As with the real thing, much could go wrong at Tuesday's liftoff of model rockets at Lorne Street Fundamental Magnet School.
The engineers on hand knew that as much as anyone. Before each countdown, they conducted a flurry of last-minute checks and adjustments----often having to make eleventh-hour cancellations.
Still, not all the dozen or so cardboard and balsa wood spacecraft built by a fifth-grade class shot up as planned.
One rocket was lost when its parachute failed to unfold. It shot off so far that it disappeared into the blue sky. Another simply refused to take off, despite repeated attempts at rewiring. And a third failed to eject streamers to slow its fall. It hit the pavement on its nose and bent like a paper clip.
Sometimes, though, construction faults seemed to cancel each other.
Fifth-graders Justin Blaich, Jessica Rieman, Jon Hodge and Erica Nicksin had few hopes about their creation, the "Bullpup."
"We really thought it would go up crooked because the fins are crooked," Erica said.

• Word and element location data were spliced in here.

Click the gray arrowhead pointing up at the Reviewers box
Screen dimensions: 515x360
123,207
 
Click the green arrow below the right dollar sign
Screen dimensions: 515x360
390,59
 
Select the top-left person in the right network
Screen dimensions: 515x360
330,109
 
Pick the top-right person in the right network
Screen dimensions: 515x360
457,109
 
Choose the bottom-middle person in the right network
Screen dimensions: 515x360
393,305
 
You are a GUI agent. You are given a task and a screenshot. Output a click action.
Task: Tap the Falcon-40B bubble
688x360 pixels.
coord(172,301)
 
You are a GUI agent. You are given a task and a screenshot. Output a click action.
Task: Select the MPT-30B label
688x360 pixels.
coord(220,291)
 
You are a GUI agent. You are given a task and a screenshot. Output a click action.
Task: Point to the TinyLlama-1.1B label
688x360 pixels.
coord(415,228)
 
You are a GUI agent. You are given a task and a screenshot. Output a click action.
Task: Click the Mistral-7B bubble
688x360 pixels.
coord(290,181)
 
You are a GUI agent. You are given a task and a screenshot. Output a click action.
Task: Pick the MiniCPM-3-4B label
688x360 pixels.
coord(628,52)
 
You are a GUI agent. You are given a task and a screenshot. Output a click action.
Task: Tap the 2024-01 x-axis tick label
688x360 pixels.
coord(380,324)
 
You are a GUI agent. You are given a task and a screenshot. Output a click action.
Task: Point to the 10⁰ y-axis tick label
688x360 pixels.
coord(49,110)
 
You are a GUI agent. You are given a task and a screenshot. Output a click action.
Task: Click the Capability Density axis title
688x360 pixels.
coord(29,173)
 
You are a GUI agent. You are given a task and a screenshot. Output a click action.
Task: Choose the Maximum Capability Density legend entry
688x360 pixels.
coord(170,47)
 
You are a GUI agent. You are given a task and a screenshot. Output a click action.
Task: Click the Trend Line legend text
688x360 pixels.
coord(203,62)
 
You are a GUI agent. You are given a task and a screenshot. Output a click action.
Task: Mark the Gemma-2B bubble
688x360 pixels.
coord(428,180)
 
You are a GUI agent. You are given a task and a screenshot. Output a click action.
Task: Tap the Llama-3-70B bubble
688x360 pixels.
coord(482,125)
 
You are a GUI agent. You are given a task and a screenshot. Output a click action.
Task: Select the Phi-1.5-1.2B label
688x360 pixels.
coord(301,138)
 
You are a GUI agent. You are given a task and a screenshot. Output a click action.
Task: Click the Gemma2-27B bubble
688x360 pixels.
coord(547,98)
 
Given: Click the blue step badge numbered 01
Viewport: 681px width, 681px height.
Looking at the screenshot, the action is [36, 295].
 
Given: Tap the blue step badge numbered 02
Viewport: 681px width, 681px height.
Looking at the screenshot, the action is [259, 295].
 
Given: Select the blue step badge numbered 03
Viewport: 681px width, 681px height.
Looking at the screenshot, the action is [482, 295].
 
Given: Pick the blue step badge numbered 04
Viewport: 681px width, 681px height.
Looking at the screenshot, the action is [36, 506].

Moreover, she said, the propellant inside was installed off balance. "We left it in the glue too long and had to pull it out with pliers," she explained.
Instead, the rocket popped straight up in the air, then sailed gracefully back down to the same spot--to the cheers of classmates and the astonishment of its creators.
Students at the school first began building and launching model rockets last year using PTA money to buy the rocket kits, said Lee Michaels, fifth-grade magnet teacher.
This year, the program was incorporated with Rocketdyne's "Discover E" educational program. The firm provides model kits and engineers to teach children.
Michaels said rocketry is part of the fifth-graders' science curriculum which emphasizes hands-on projects. For the engineers, the program offers a break from the office, said Rocketdyne volunteer instructor Michael Saenz.
"Most of us did this as kids," Saenz said. "It's like reliving childhood."